Beefy Boxes and Bandwidth Generously Provided by pair Networks
Perl: the Markov chain saw
 
PerlMonks  

Matching and nonmatching multiple regexps at once

by Yary (Pilgrim)
on Apr 20, 2012 at 14:44 UTC ( [id://966203]=perlmeditation: print w/replies, xml ) Need Help??

We all know how to match "this or that"-

/this|that/

And we can match "this and not that" simply-

/this/ && !/that/

Once in a while I'm faced with a library that wants me to provide a regexp, and I need it to test a "this and not that" pair of patterns. (If it's my own code, it will accept a coderef like sub {/this/ && !/that/} as a condition, and all is well...) One easy-to-explain workaround is to use a code-conditional pattern:

m:^(?(?{/this/ && !/that/})|(?!)):

or, more verbosely,

m: # use : as delims so / in code won't hurt ^ # Anchor it at start, don't need to backtrack (? # Start a conditional test (?{/this/ && !/that/}) # What to test- # By itself, a code assertion always succeeds, # That's why we wrap the code inside a conditional |(?!) # Simplest "T|F" - match succeed, nonmatch fails ) # End the condition :x

And it works. Still, as I was settling down one evening a few nights ago, I got to thinking of alternatives. We can use look-ahead assertions:

/(?=.*this)(?!.*that)/s

which is fairly easy for me to read. It doesn't need an anchor, the sub-patterns will cause a match or fail at the first position- in fact the anchor slows it down since it is a useless extra operation in this regexp. The s modifier at the end is so the .* won't stop at a line break.

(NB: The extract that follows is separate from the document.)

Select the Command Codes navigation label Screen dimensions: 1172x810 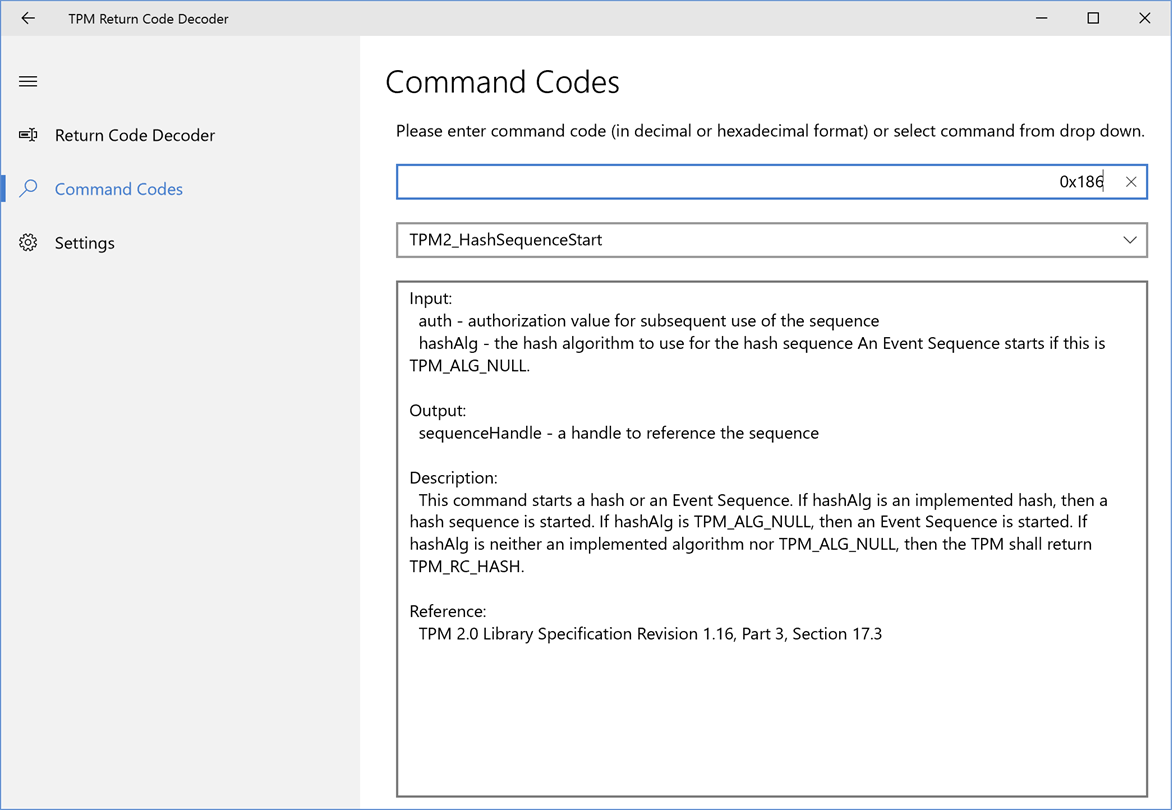(119, 189)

Then I had a thought going back to alternation: /this|that/, and a class I had on logic. Another way of saying "this and that" is "not(not this or not that)". Which leads to

/(?!(?!.*this)|(?=.*that))/s

There might be a better way of expressing it, but my time is limited...

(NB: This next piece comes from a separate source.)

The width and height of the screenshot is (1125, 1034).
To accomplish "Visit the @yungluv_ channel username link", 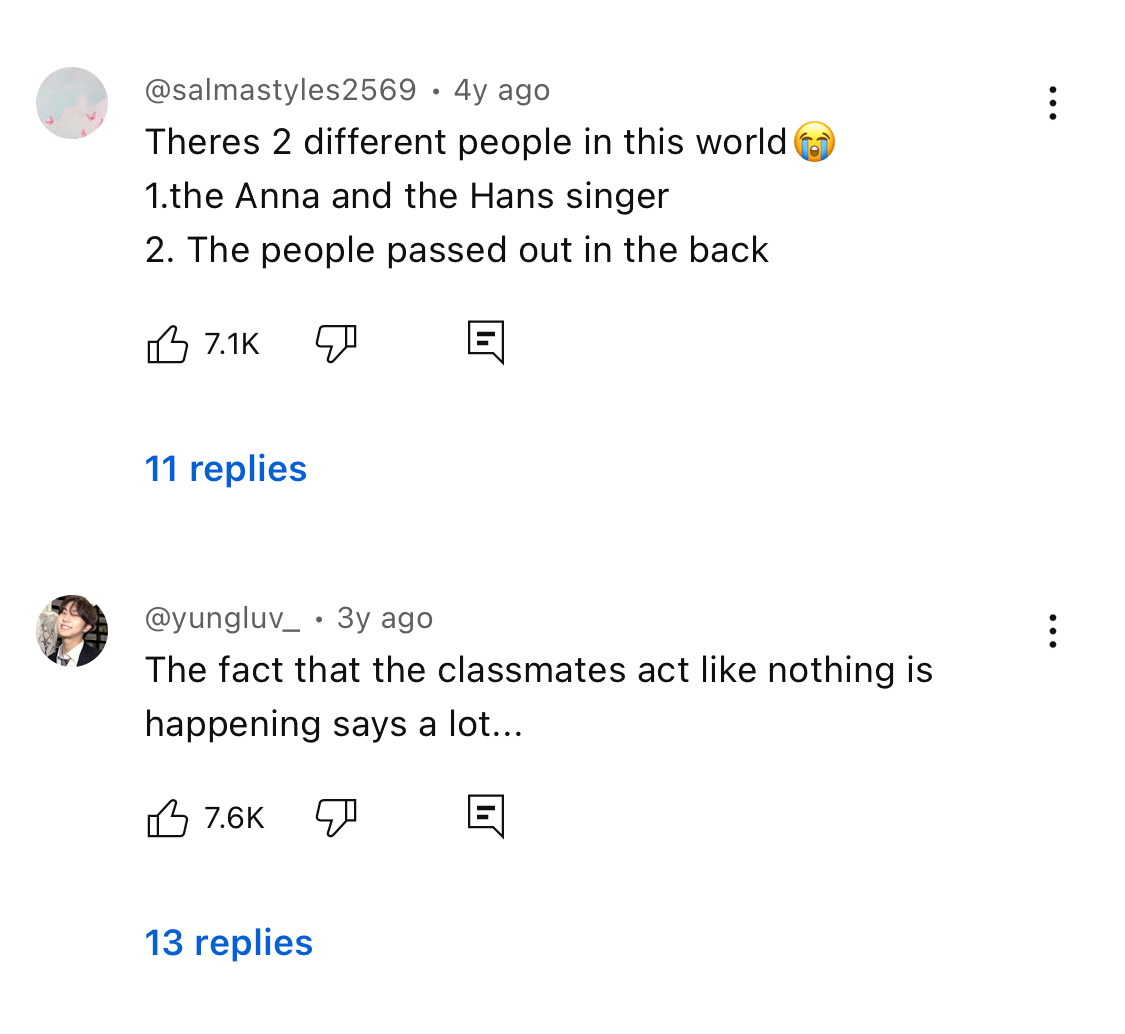I will [222, 619].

Speaking of time, I tossed them all into a benchmarking script, and ran them on the machine I'm typing from which runs perl 5.12.1, and am a little surprised by the results.

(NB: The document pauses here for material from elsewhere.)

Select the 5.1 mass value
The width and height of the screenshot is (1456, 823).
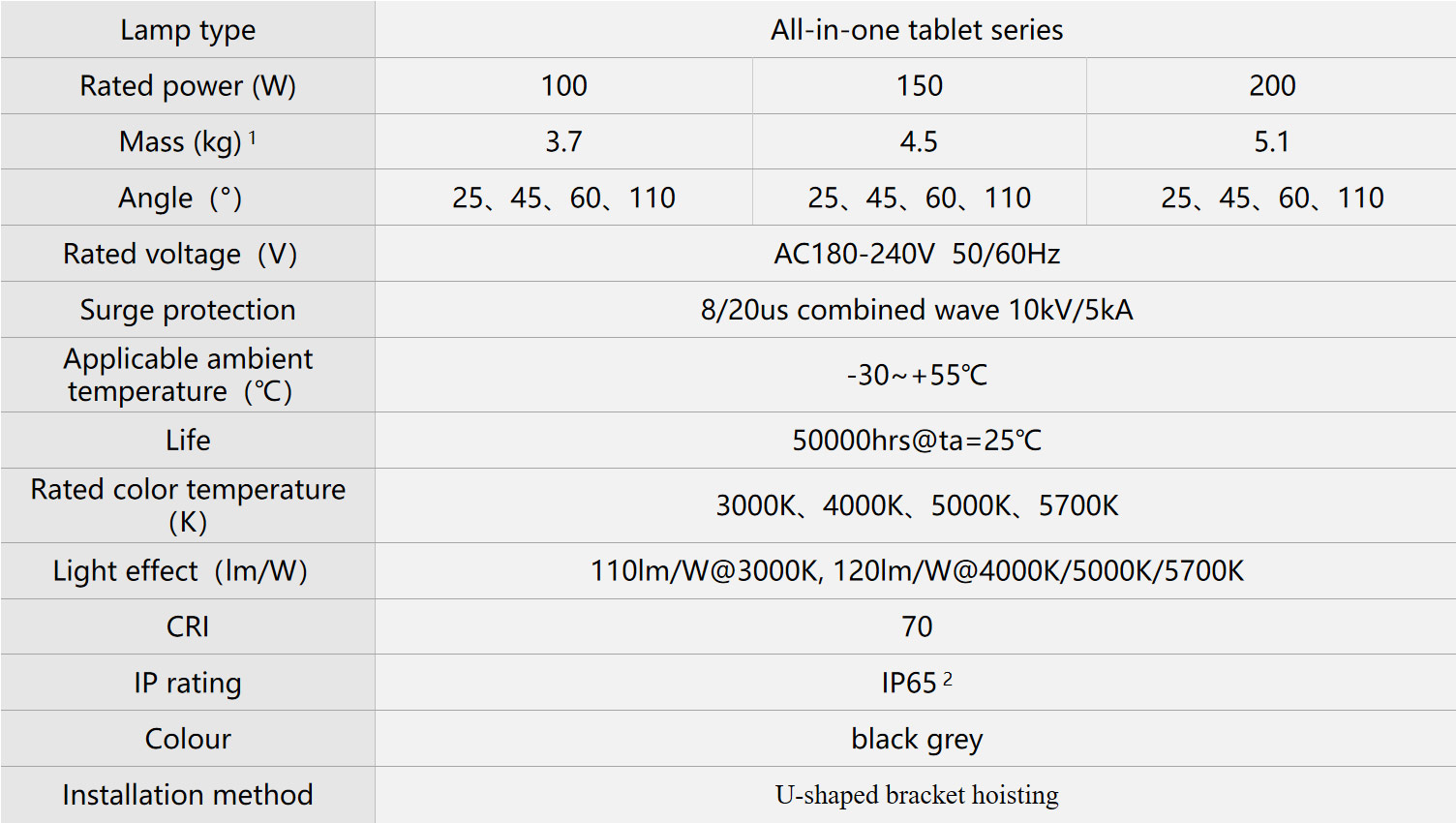pyautogui.click(x=1271, y=142)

#!/usr/bin/env perl use Benchmark 'cmpthese'; my %ways = ( '3calls' => sub {/a/ && !/b/ && /c/}, code => sub {m:^(?(?{/a/ && !/b/ && /c/})|(?!)):}, pos_look => sub {/(?=.*a)(?!.*b)(?=.*c)/s}, neg_look => sub {/(?!(?!.*a)|(?=.*b)|(?!.*c))/s}, neg_anch => sub {/^(?!(?!.*a)|(?=.*b)|(?!.*c))/s} ); # Minimal check that the regexps do what they're supposed to while (my ($way, $sub)=each %ways) { die "$way failed to match\n" unless ($_ = 'cat') && &$sub; die "$way had a false positive\n" if ($_= 'cab') && &$sub; } print "For matching:\n"; $_="find your cat"; cmpthese(-1, \%ways); print "For non-matching:\n"; $_="don't find a cab"; cmpthese(-1, \%ways); __END__ Rate code neg_look neg_anch pos_anch pos_look 3calls code 674093/s -- -52% -53% -63% -63% -87% neg_look 1417081/s 110% -- -1% -21% -22% -73% neg_anch 1429846/s 112% 1% -- -21% -21% -73% pos_anch 1798791/s 167% 27% 26% -- -1% -66% pos_look 1810887/s 169% 28% 27% 1% -- -66% 3calls 5338256/s 692% 277% 273% 197% 195% -- For non-matching: Rate code neg_anch neg_look pos_anch pos_look 3calls code 674093/s -- -55% -57% -63% -65% -88% neg_anch 1495898/s 122% -- -5% -17% -22% -73% neg_look 1570933/s 133% 5% -- -13% -18% -72% pos_anch 1806441/s 168% 21% 15% -- -5% -67% pos_look 1906963/s 183% 27% 21% 6% -- -65% 3calls 5522908/s 719% 269% 252% 206% 190% --

What surprises me is both how much faster the three separate matches 3calls is than any single-matching alternative, and how much slower the "code" regexp is. The quick /a/ && !/b/ is due to the optimizing that the simpler patterns can undergo, but I guess that's dwarfed by the overhead of setting up an eval-inside-a-regexp.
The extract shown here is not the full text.